After the domain ontology and the local component database were ready, an experiment was conducted to examine the prototype systems ability. An empty project was built and a java file was created using the file name and code listed in Section 3.3. The component matchmaker initially found 130 results and, after filtering using personalized information as environment, were pared down to 63, some of which contain suitable components such as SQLRunner and IBAccess. In contrast, after a direct query of the user profile in the database category of SourceForge, it returned 587 results, with the first appropriate component for the project located on page 3. Finding an appropriate relevant component in such a large results list is therefore more cumbersome.
A Time-consuming Analysis (Fig. 5) was also performed based on the total component number. The results in red with square nodes indicate the time cost of the component retrieval step which retrieves the component information from SourceForge and saves it to local component database. Figure 5 shows that the average time costs of one component are similar and the total time cost shows linear growth according to the total component number. Another result with triangle nodes is the time cost of semantic matchmaking step which uses Eclipse plug-in to analyze the users code and generates the component query, retrieves the candidate components and shows the results.
Fig. 5: | Time-consuming analysis of 2 main steps in OntoAR |
The main operation in this step is an ontology-based component retrieval. The ontology inference is most time-consuming process. The time cost of this step is a cubic growth of the total component number in the local database.

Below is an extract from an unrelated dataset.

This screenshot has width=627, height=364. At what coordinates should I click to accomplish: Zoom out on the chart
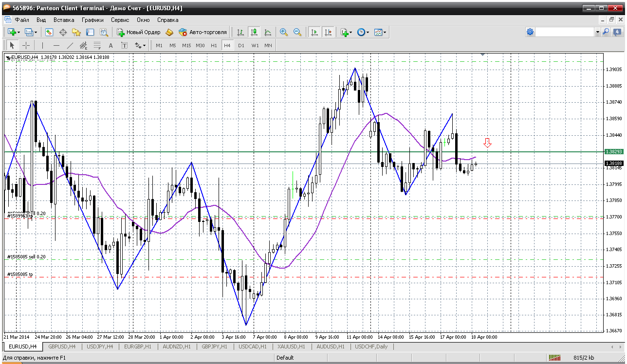coord(297,32)

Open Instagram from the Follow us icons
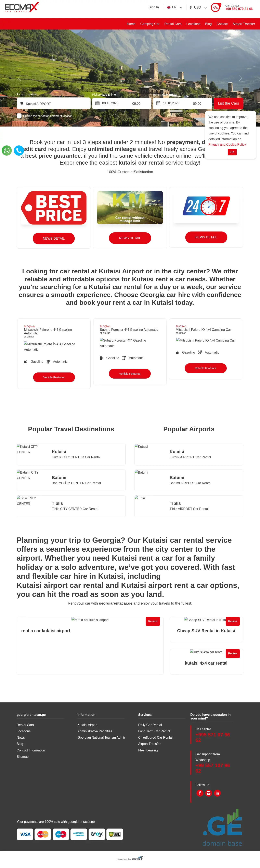(209, 793)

EXISTING PROBLEM AND FURTHER RESEARCH
In this study, the authors have introduced an ontology-based active repository approach to produce relevant components to the end users according to their personalized information. However, this mechanism still has a few issues, the most critical of which is the ability to support different programming environments. This approach combines the repository, automatic component query generation and component retrieval into an integrated IDE. In order for this method to be feasible, platforms aside from Eclipse and repositories other than SourceForge should be developed. Another problem is the automatic component composition and code adjustment method which, if resolved, will enable extreme ease of usability.
In future research, the following topics will be focused on:
• | Completion of the realization of the prototype system and practical projects to examine the usability and query accuracy |
• | Support of different kinds of repositories by a repository metascheme |
Based on the active repository system CodeBroker, the authors introduce a new approach to push components to end users according to their personalized information. By combining five steps of domain ontology building, repository agent access, code analysis, personality catch and ontology-base component retrieval and push, this approach provides an easy method for analyzing the user requirement and retrieves the suitable component for the user. Additionally, using ontology reasoning and personality filtering, the proposed approach can improve the quality of the search results. This integration of the component repository, retrieval methods, semantic queries and the developer coding process reduces the CBSD cost on training and improves the CBSD user-friendliness, especially for research. Experimental evaluation of the SourceForge projects on database field shows that suitable components can be automatically pushed to user through this approach.
This work is supported by the National Key Technology Research and Development Program of the Ministry of Science and Technology of China under Grant No. 2012BAH95F03.